*WHAT YOU HAVE TO DO:* Beginning at the line with "Click the ReadmeFX terminal logo icon", output each line to the end of the listing below exactly, please.

━━ EXTRACTED INFORMATION ━━

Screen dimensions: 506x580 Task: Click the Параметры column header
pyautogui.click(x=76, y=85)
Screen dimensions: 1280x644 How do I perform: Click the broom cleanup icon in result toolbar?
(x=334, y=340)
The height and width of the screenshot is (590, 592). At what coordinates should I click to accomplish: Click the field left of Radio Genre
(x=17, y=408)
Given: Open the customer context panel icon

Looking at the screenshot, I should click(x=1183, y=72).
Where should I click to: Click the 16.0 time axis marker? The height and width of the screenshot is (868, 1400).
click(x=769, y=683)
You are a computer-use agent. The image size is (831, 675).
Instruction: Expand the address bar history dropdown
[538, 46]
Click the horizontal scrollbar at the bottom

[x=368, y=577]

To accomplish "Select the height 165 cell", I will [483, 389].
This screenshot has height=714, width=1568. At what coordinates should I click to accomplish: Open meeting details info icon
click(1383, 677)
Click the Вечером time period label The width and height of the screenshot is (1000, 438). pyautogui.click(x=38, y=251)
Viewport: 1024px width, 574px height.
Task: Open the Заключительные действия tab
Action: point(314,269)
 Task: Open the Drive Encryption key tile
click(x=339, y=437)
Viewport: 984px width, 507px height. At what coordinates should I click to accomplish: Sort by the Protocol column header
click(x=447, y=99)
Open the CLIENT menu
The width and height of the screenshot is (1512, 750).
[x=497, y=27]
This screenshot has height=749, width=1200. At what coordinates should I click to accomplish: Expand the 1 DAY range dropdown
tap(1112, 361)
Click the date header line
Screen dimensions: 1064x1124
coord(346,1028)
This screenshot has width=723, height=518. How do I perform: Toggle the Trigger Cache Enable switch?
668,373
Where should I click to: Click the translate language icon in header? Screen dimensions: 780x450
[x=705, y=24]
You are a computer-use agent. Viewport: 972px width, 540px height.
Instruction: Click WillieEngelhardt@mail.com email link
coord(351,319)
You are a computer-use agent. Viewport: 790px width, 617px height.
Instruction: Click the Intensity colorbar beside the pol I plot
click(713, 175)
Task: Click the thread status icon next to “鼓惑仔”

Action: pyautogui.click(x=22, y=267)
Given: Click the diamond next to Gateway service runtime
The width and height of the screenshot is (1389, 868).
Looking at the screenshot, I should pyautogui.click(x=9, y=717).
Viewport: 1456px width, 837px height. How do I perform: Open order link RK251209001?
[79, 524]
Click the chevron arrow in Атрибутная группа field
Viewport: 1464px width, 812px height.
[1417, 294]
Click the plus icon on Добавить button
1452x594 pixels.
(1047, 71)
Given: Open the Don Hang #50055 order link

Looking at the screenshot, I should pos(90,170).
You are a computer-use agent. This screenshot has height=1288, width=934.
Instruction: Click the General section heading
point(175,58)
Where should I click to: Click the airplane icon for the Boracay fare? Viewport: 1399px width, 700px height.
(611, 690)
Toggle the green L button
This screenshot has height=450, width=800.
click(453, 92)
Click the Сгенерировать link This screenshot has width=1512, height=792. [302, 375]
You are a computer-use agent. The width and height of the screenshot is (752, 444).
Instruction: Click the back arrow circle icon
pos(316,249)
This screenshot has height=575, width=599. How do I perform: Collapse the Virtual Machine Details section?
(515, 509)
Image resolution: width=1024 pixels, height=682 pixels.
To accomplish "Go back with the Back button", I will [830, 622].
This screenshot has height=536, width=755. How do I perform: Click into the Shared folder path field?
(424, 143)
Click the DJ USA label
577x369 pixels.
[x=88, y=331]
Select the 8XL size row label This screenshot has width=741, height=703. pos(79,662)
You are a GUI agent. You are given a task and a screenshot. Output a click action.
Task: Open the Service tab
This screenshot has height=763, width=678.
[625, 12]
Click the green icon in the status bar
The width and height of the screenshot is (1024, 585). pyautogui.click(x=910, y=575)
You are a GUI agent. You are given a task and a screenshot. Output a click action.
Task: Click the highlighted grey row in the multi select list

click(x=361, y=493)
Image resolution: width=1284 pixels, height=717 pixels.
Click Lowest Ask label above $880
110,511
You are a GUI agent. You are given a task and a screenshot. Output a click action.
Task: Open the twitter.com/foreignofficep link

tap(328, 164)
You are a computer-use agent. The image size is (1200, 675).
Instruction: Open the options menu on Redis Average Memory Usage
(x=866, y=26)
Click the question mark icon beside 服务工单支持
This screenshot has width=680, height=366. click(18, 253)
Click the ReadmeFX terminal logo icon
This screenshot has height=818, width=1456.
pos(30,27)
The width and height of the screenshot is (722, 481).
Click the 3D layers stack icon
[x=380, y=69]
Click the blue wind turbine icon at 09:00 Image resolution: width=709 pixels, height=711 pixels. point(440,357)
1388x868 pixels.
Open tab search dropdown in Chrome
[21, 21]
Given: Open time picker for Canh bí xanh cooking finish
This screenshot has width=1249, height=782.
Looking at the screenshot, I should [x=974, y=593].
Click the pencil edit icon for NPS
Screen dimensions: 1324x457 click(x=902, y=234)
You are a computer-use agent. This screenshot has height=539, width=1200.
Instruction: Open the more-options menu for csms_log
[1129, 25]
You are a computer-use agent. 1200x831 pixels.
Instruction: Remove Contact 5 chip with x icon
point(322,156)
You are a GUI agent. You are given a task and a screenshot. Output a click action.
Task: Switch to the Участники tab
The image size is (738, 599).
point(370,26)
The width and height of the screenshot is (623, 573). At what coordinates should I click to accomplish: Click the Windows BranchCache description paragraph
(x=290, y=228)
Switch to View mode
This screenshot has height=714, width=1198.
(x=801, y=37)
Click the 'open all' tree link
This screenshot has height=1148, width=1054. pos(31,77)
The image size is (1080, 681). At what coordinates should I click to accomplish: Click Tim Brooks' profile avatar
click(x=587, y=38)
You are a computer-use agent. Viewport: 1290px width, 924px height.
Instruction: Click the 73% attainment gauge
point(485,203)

━━━

*TASK OUTPUT:*
Click the ReadmeFX terminal logo icon
This screenshot has height=818, width=1456.
pos(30,27)
The width and height of the screenshot is (722, 481).
Click the 3D layers stack icon
[x=380, y=69]
Click the blue wind turbine icon at 09:00 Image resolution: width=709 pixels, height=711 pixels. point(440,357)
1388x868 pixels.
Open tab search dropdown in Chrome
[21, 21]
Given: Open time picker for Canh bí xanh cooking finish
This screenshot has width=1249, height=782.
Looking at the screenshot, I should [x=974, y=593].
Click the pencil edit icon for NPS
Screen dimensions: 1324x457 click(x=902, y=234)
You are a computer-use agent. This screenshot has height=539, width=1200.
Instruction: Open the more-options menu for csms_log
[1129, 25]
You are a computer-use agent. 1200x831 pixels.
Instruction: Remove Contact 5 chip with x icon
point(322,156)
You are a GUI agent. You are given a task and a screenshot. Output a click action.
Task: Switch to the Участники tab
The image size is (738, 599).
point(370,26)
The width and height of the screenshot is (623, 573). At what coordinates should I click to accomplish: Click the Windows BranchCache description paragraph
(x=290, y=228)
Switch to View mode
This screenshot has height=714, width=1198.
(x=801, y=37)
Click the 'open all' tree link
This screenshot has height=1148, width=1054. pos(31,77)
The image size is (1080, 681). At what coordinates should I click to accomplish: Click Tim Brooks' profile avatar
click(x=587, y=38)
You are a computer-use agent. Viewport: 1290px width, 924px height.
Instruction: Click the 73% attainment gauge
point(485,203)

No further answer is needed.